一、機械刮除法

1．標記：鏡下觀察，用不脫色筆在培養瓶皿的背面圈下生長腫瘤細胞的部位。
2．刮除：棄掉培養液，把無菌膠刮伸入瓶皿中，肉眼或顯微鏡窺視下，刮除無標記空間。
3．用Hanks液沖洗一兩次，洗除被刮掉的細胞。
4．注入培養液繼續培養，如發現仍有成纖維細胞殘留，可重復刮除至完全除掉為止。

二、反復帖壁法

1．待細胞生長達一定數量后，倒出舊培養液，用胰酶消化后，Hanks沖洗2次，加入不含血清的培養液，吹打制成細胞懸液。
2．取編號為A、B、C三個培養瓶。
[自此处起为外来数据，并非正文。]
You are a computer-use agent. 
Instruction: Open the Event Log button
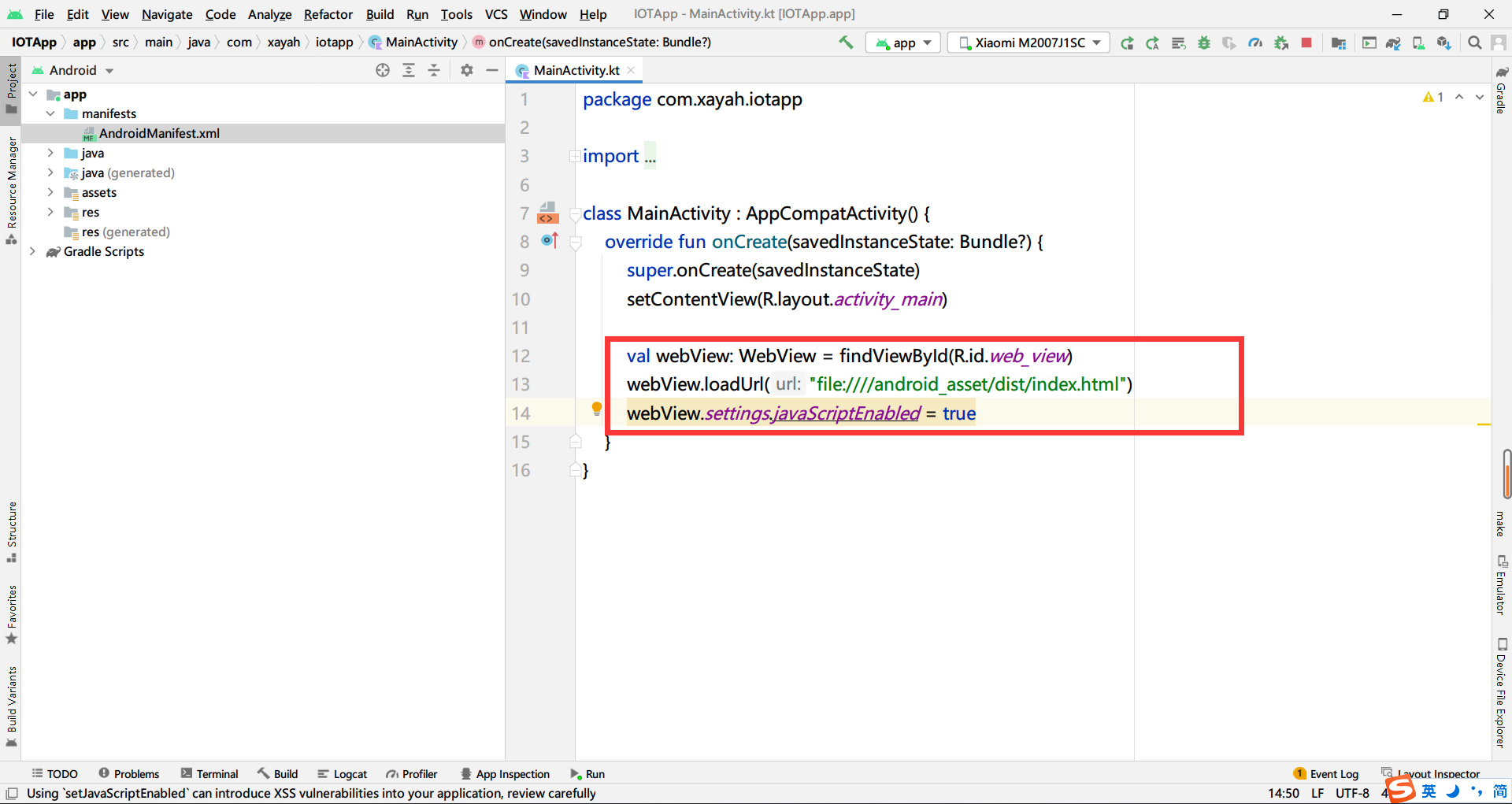tap(1326, 774)
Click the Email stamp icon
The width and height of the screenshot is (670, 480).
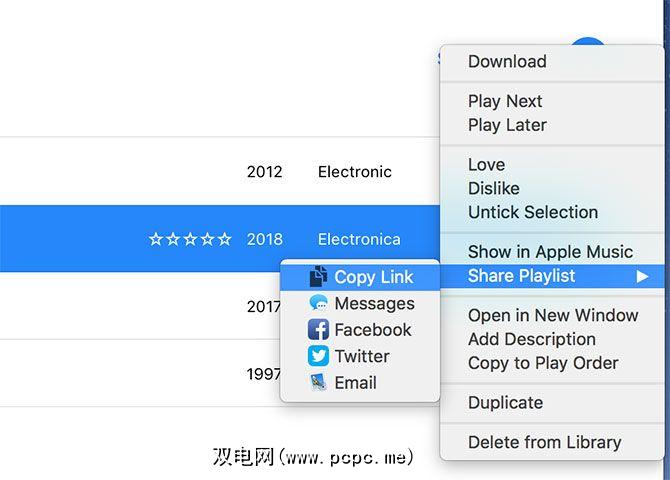pos(318,382)
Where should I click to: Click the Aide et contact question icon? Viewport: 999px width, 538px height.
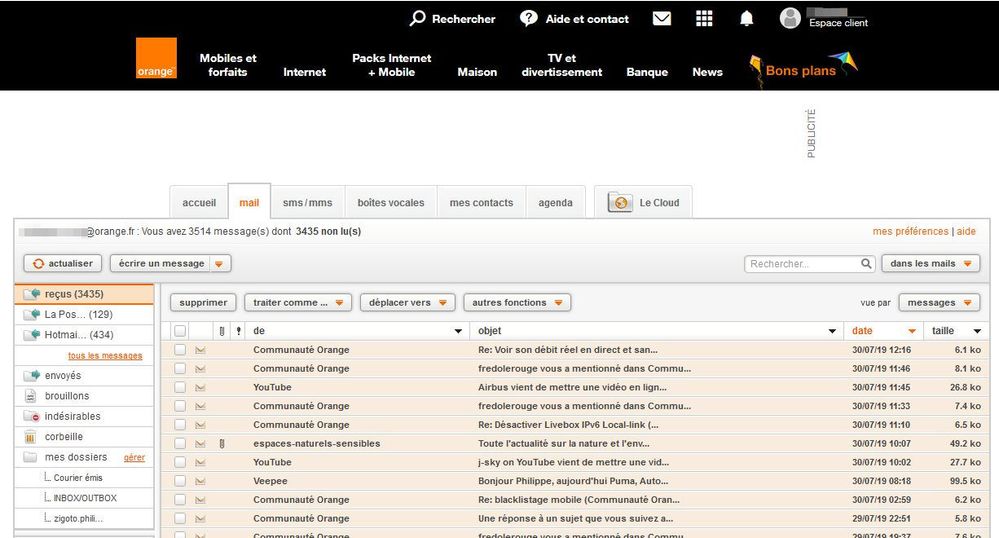[529, 19]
首先把懸液接種入A培養瓶中，置溫箱中靜止培養5～20分鐘后，輕輕傾斜培養瓶，讓液體集中瓶角后慢慢吸出全部培養液，再接種入B培養瓶中后，向A瓶中補充少許完全培養液置溫箱中繼續培養。
3．培養B瓶中細胞5～20分鐘后，按處理A的方法，把培養液注入C培養瓶中，再向B瓶補加完全培養基。

三、消化排除法

1．先是用0.5％胰蛋白酶和0.02％EDTA（1：1）混合液漂洗培養基細胞一次，然后再換成新的混合繼續消化，并在倒置顯微鏡下窺視和不時搖動培養瓶，到半數細胞脫落下來后，便立即停止消化。
2．把消化液吸入離心管中，離心去上清，吸入另瓶中，加培養液置溫箱中培養，向原瓶內也補加新的培養液繼續培養。用此法處理后，成纖維細胞比腫瘤細胞易先脫落，經過幾次反復處理，可能把成纖維細胞除凈。

四、膠原酶消化法

1．可用0.5mg/ml的膠原酶消化處理，邊消化邊在倒置顯微鏡下窺視，當發現成纖維細胞被除掉后，即終止消化。
2．用Hanks洗滌處理一次后，更換新培養液，繼續培養，可獲純凈腫瘤細胞。如成纖維細胞未被除凈，可再次重復。